Understanding R1-Zero-Like Training: A Critical Perspective
From Zichen Liu, Changyu Chen, Wenjun Li, Penghui Qi, Tianyu Pang, Chao Du, Wee Sun Lee, and Min Lin, across Sea AI Lab, National University of Singapore, and Singapore Management University.
Problem: R1-Zero-style RL looks magical, but what is actually doing the work?
They take DeepSeek-R1-Zero as the spark, then dissect two core ingredients: the base model and the RL algorithm. The goal is to separate true RL-driven gains from artifacts caused by pretraining quirks, prompt templates, or biased optimization.
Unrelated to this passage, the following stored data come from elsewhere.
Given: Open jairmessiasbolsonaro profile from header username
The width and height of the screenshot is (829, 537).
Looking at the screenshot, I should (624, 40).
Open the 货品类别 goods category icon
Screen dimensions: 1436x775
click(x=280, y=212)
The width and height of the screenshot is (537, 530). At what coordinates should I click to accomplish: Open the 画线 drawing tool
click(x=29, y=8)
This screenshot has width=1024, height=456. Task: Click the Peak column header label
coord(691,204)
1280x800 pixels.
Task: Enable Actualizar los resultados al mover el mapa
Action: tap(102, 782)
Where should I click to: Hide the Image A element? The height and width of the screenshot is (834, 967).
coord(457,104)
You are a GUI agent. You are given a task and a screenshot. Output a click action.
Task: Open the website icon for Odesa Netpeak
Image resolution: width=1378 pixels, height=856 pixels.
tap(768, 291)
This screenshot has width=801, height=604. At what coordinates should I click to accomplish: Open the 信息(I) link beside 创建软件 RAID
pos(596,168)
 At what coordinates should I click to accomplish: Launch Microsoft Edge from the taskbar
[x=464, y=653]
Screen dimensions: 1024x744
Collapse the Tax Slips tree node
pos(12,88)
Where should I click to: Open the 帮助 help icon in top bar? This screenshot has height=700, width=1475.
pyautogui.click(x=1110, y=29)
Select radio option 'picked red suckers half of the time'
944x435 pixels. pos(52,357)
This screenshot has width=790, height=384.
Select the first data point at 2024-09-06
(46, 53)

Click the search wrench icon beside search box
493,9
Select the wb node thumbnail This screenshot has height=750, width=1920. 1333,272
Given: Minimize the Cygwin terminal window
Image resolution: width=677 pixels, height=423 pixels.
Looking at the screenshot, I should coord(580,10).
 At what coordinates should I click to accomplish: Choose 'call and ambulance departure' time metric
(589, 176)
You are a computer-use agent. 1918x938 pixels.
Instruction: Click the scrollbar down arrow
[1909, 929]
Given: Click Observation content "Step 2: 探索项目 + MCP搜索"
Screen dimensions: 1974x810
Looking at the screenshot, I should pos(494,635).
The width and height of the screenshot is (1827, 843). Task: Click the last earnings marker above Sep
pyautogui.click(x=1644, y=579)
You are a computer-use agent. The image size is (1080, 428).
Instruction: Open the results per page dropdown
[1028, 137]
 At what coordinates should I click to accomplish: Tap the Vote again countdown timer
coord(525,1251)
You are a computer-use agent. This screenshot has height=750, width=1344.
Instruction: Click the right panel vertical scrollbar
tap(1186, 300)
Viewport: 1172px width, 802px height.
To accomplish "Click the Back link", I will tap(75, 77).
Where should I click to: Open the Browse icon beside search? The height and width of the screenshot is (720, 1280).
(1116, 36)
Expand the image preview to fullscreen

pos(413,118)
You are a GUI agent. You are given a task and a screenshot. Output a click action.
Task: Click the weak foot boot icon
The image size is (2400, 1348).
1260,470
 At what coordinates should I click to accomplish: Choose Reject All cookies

Approach: stress-test base models, templates, and RL dynamics
They probe multiple base models (including DeepSeek-V3-Base and Qwen2.5 families) and show templates can be the difference between “answering questions” versus “completing text.” One surprising observation is that Qwen2.5 can look unusually chat-like even without templates, which they argue may reflect pretraining bias.
RL finding: GRPO has a built-in length and difficulty bias
This is the part I enjoyed most because it is pure RL hygiene applied to LLM post-training. They show GRPO’s objective includes response-length normalization and per-question std normalization, which can systematically push incorrect answers to get longer and overweight “too easy/too hard” questions.
Fix: Dr. GRPO removes the bias and improves token efficiency
Their solution is intentionally simple: remove the length and std normalization terms, so the optimization matches the unbiased policy-gradient form more closely. The result is better token efficiency while keeping reasoning performance, and they show this in training dynamics and evaluation comparisons.
Why I recommend it
I recommend this as an RL-for-LLMs “reality check” paper. It made me appreciate RLHF and RLVR even more because it highlights the real job: define the right objective, avoid accidental biases, and measure what changes. It is a reminder that “emergence” can be partly optimizer math, and fixing that is part of doing RL right.